I’ve put off insulation and encapsulation of my crawl space for now. It needs it though. Waiting to make a decision about replacing all the ductwork be forever I do anything to the crawl space. Let us know how it works out.

I do know my house is so leaky that the stack effect draws a pretty good supply of air from the crawl space into the house.
 
I think the ideal, given this lay-out is a properly sized register over the stove to properly installed (sized, sealed, insulated) ductwork with a fan in the attic to push the air to the rooms. You could then short-cut the doors an inch or so to allow the air out of the BR. If that doesn't work, put another duct system in the floors to reverse the flow with its own fan. That represents a substantial investment even if you do it yourself.
By the time you run this exercise I think you will be best served with a mini split with the small ceiling mounted air handler (evaporator) for the bedrooms. These units have very low static pressure generally so the duct lay-out must be precise. They do operate efficiently and will heat and cool the bedrooms. Trying to force the stove to do this is really not a good idea
 
I think the ideal, given this lay-out is a properly sized register over the stove to properly installed (sized, sealed, insulated) ductwork with a fan in the attic to push the air to the rooms. You could then short-cut the doors an inch or so to allow the air out of the BR. If that doesn't work, put another duct system in the floors to reverse the flow with its own fan. That represents a substantial investment even if you do it yourself.

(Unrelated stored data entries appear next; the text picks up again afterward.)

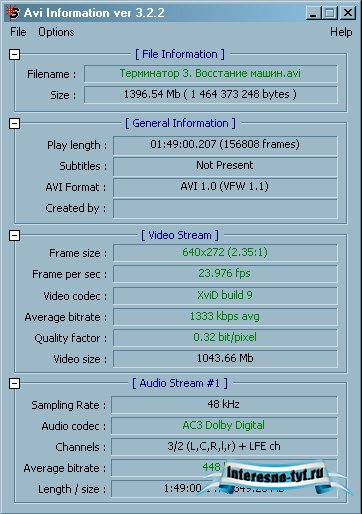The width and height of the screenshot is (362, 514).
Task: Minimize the Avi Information window
Action: (x=313, y=13)
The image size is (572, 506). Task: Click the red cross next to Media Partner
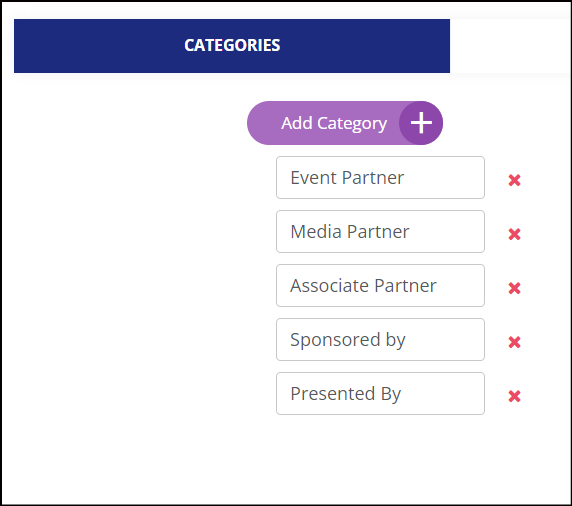[x=514, y=234]
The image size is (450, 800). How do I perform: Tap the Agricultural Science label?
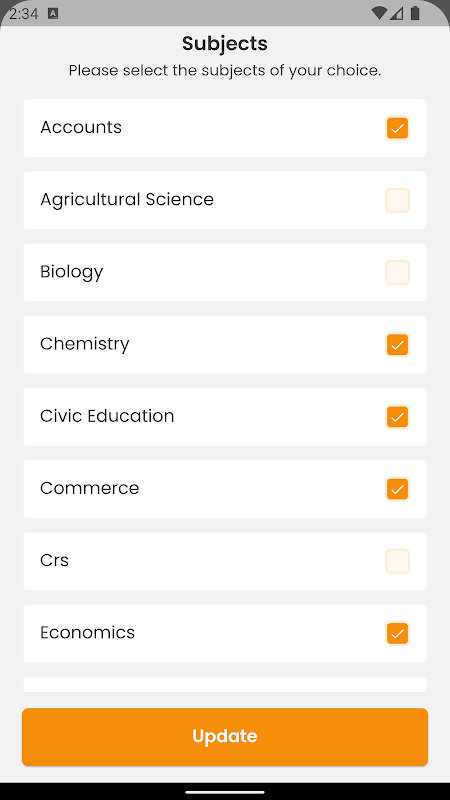[x=127, y=199]
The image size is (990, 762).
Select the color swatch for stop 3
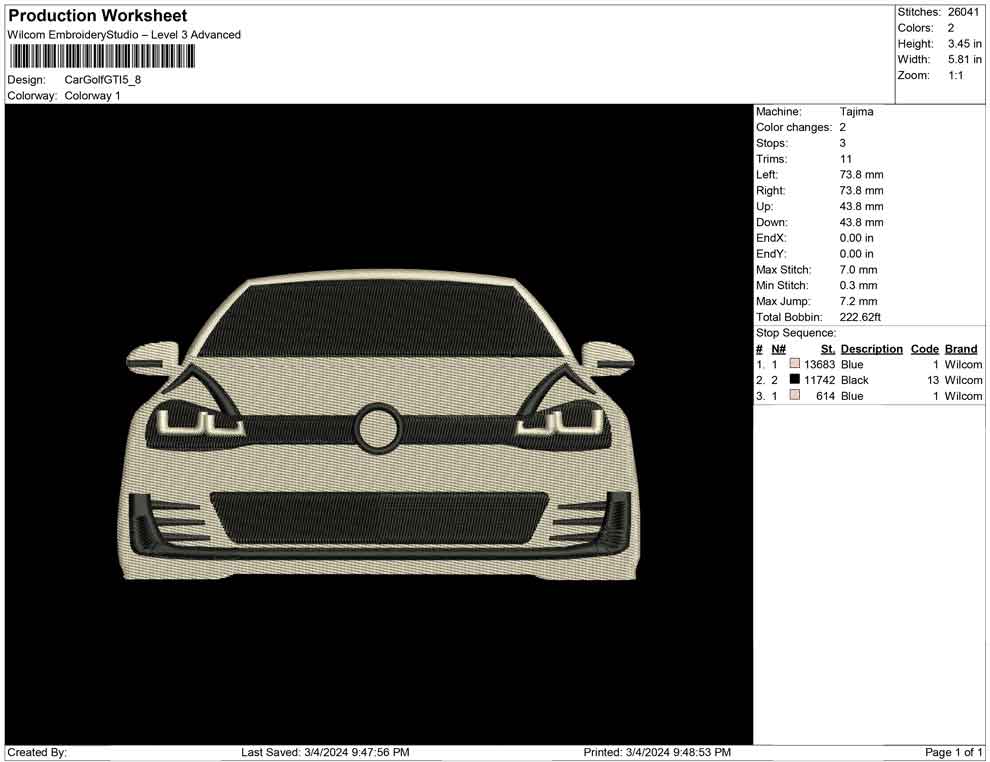pos(795,396)

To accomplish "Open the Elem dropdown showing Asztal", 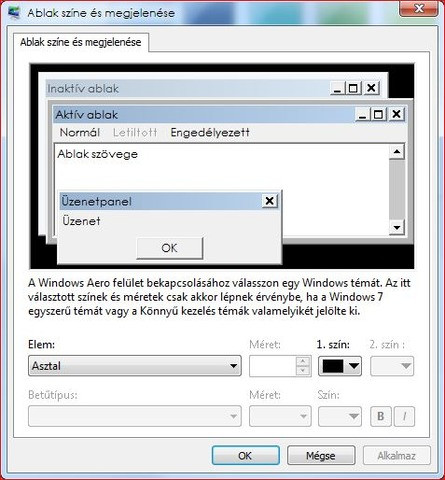I will 135,366.
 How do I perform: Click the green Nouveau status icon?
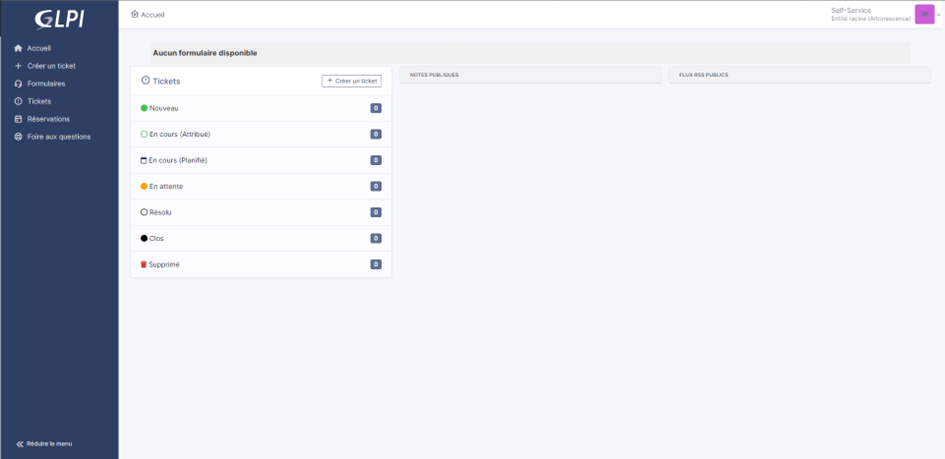(144, 108)
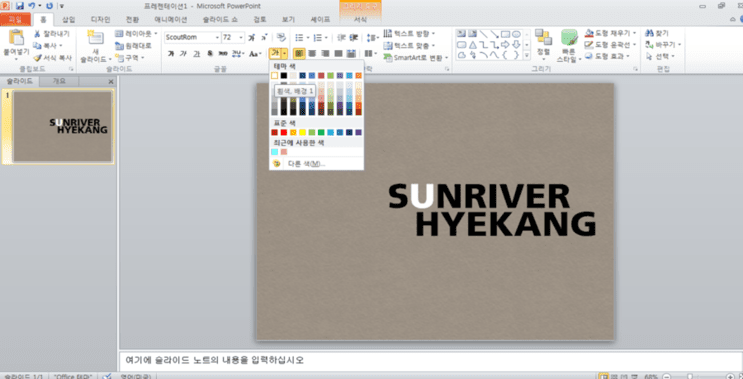Click the Increase Font Size icon
This screenshot has height=379, width=743.
[x=252, y=37]
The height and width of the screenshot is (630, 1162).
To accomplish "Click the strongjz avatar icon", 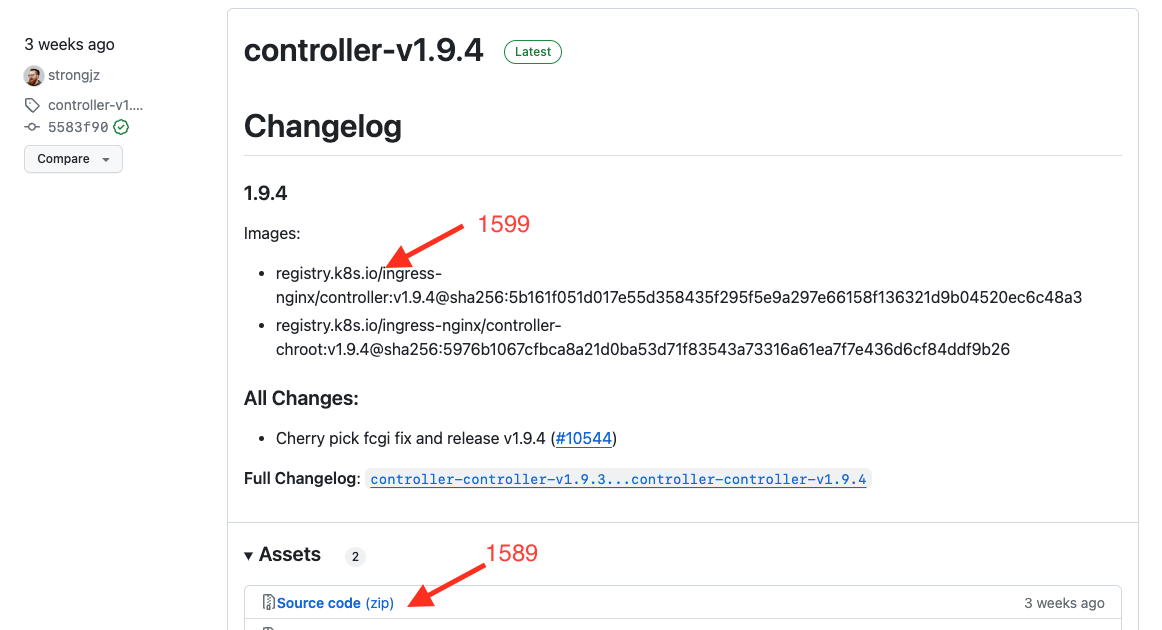I will pyautogui.click(x=33, y=75).
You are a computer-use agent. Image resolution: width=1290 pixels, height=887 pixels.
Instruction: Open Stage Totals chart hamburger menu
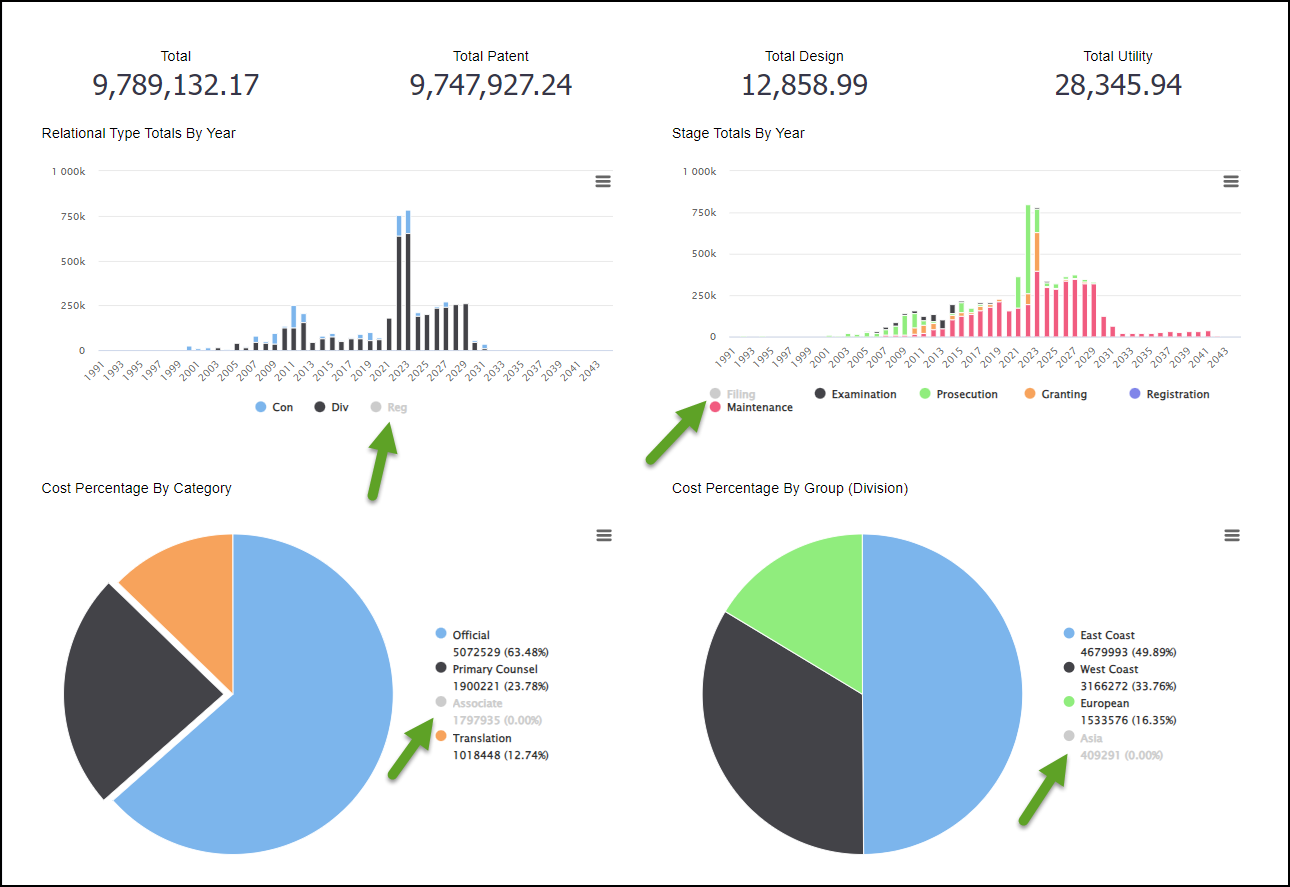1231,181
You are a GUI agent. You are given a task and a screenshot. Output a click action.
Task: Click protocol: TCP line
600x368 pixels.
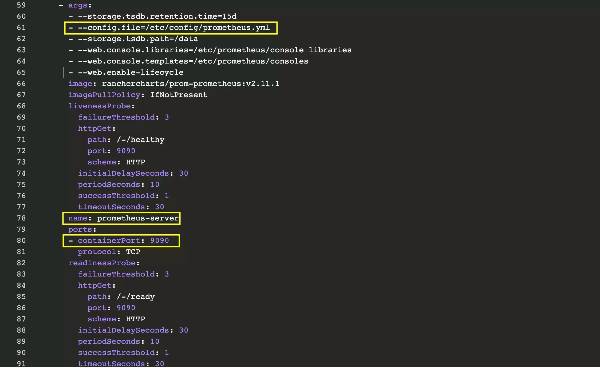click(x=109, y=252)
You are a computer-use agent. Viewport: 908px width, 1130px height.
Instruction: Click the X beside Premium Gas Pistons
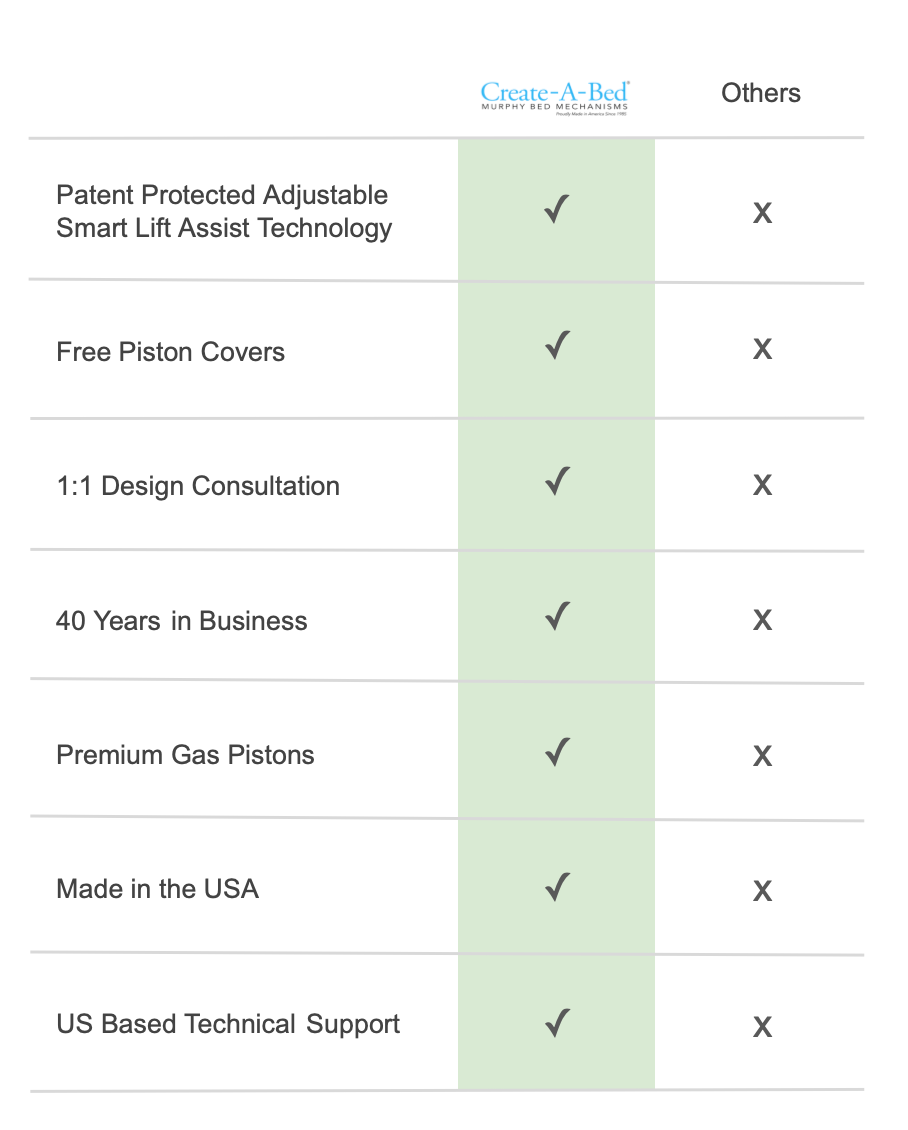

By the time you run this exercise I think you will be best served with a mini split with the small ceiling mounted air handler (evaporator) for the bedrooms. These units have very low static pressure generally so the duct lay-out must be precise. They do operate efficiently and will heat and cool the bedrooms. Trying to force the stove to do this is really not a good idea
Complete waste of money and time ( the stove is not a furnace and would never provide enough warm air on th outlet side of vents ) always move cold air to warm area , warm air will flow back
 
Complete waste of money and time ( the stove is not a furnace and would never provide enough warm air on th outlet side of vents ) always move cold air to warm area , warm air will flow back
I agree with you on the stove not being a furnace, but the op is asking if it can be done. Sure it can if you throw enough dough at it. The problem with bringing the cold in to the stove room, in this lay-out, is that you may create discomfort in the primary area. I've done thousands of apartments with the gravity/passive flow systems (Rinnai Energysavers and Fujitsu mini-splits) as well as when using Tjernlund Airshares with good results so I'm pretty squared away on how they work and the problems. This lay-out offers very little to work with other than a separate system, and the ducted mini-splits would be the best option.